"A d'autres l'univers parait honnête. Il semble honnête aux honnêtes gens parce qu'ils ont des yeux châtrés. C'est pourquoi ils craignent l'obcénité. Ils n'éprouvent aucune angoisse s'ils entendent le cri du coq ou s'ils découvrent le ciel étoilé. En général, on goûte les "plaisirs de la chair" à la condition qu'ils soient fades.
Mais, dès lors, il n'était plus de doute: je n'aimais pas ce qu'on nomme "les plaisirs de la chair", en effet parce qu'ils sont fades. J'aimais ce que l'on tient pour "sale". Je n'étais nullement satisfait, au contraire, par la débauche habituelle, parce qu'elle salit seulement la débauche et, de toute façon, laisse intacte une essence élevée et parfaitement pure. La débauche que je connais souille non seulement mon corps et mes pensées mais tout ce que j'imagine devant elle et surtout l'univers étoilé."
"Je me bornerai maintenant à raconter comment Marcelle se pendit: elle reconnut l'armoire normande et claqua des dents. Elle comprit alors en me regardant que j'étais le cardinal. Comme elle hurlait, il n'y eut pas d'autres moyens de l'arrêter que de la laisser seule. Quand nous rentrâmes dans la chambre, elle s'était pendue à l'intérieur de l'armoire.
Je coupai la corde, elle était bien morte. Nous l'installâmes sur le tapis. Simone me vit bander et me branla; nous nous étendîmes par terre et je la baisai à côté du cadavre. Simon était vierge et cela nous fit mal, mais nous étions contents justement d'avoir mal. Quand Simone se releva et regarda le corps, Marcelle était une étrangère et Simone elle-même l'était pour moi. Je n'aimais si Simone ni Marcelle et si l'on m'avait dit que je venais moi-même de mourir, je n'aurais pas été surpris. Ces événements m'étaient fermés. Je regardais Simone et ce qui me plut, je m'en souviens précisément, est qu'elle commença de se mal conduire. Le cadavre l'irrita. Elle ne pouvait supporter que cet être de même forme qu'elle ne la sentit plus. Surtout les yeux ouverts la crispaient. Elle inonda le visage calme, il sembla surprenant que les yeux ne se fermassent pas. Nous étions calmes tous les trois, c'était le plus désespérant. Toute représentation de l'ennui se lie pour moi à ce moment et au comique obstacle qu'est la mort. Cela ne m'empêche pas d'y penser sans révolte et même avec un sentiment de complicité. Au fond, l'absence d'exaltation rendit les choses absurdes; Marcelle morte était moins éloignée de moi que vivante, dans la mesure où, comme je pense, l'être absurde à tous les droits.

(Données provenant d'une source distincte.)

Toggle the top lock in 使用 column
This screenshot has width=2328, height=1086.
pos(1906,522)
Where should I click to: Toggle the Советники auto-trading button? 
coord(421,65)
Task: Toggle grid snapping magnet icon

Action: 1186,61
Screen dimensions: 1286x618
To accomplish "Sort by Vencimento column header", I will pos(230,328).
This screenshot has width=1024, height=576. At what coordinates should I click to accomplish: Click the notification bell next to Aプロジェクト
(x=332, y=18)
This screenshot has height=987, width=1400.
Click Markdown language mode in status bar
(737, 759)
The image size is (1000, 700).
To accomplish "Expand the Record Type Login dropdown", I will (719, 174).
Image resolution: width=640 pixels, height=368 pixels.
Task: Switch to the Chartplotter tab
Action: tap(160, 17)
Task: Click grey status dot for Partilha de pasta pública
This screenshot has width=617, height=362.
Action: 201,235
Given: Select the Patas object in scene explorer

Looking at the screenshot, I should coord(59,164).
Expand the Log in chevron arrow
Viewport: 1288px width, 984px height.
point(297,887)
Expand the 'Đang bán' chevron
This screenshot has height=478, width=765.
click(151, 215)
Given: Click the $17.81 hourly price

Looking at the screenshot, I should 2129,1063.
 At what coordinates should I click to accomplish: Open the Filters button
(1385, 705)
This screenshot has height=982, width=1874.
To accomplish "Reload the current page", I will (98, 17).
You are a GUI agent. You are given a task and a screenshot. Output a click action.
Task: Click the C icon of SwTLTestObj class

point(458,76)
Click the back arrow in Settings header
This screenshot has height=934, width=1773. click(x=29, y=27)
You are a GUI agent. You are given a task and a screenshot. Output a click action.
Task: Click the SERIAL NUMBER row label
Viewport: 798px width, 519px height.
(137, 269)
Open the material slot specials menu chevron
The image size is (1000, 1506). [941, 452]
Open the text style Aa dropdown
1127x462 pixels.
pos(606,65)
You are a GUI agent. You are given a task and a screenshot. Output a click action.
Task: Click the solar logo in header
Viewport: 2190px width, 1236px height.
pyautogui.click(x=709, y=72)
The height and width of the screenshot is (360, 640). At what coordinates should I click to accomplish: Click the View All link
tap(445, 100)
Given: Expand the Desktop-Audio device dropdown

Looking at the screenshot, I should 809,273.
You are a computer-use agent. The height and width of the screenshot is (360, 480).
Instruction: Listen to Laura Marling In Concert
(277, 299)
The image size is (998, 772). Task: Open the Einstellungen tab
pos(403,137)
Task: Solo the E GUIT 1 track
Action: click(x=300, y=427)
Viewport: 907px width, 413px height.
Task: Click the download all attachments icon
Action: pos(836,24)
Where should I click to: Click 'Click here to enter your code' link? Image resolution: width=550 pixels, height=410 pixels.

Que Simone ait pissé sur elle, par ennui, par irritation, montre à quel point nous étions fermés à la compréhension de la mort. Simone était furieuse, angoissée, mais nullement portée au respect. Marcelle nous appartient à tel point dans notre isolement que nous n'avons pas vu en elle une morte comme les autres. Marcelle n'était pas réductible aux mesures des autres. Les impulsions contraires qui disposèrent de nous ce jour-là se neutralisaient, nous laissant aveugles. Elles nous situaient bien loin dans un monde où les gestes sont sans portée, comme des voix dans un espace qui n'est pas sonore".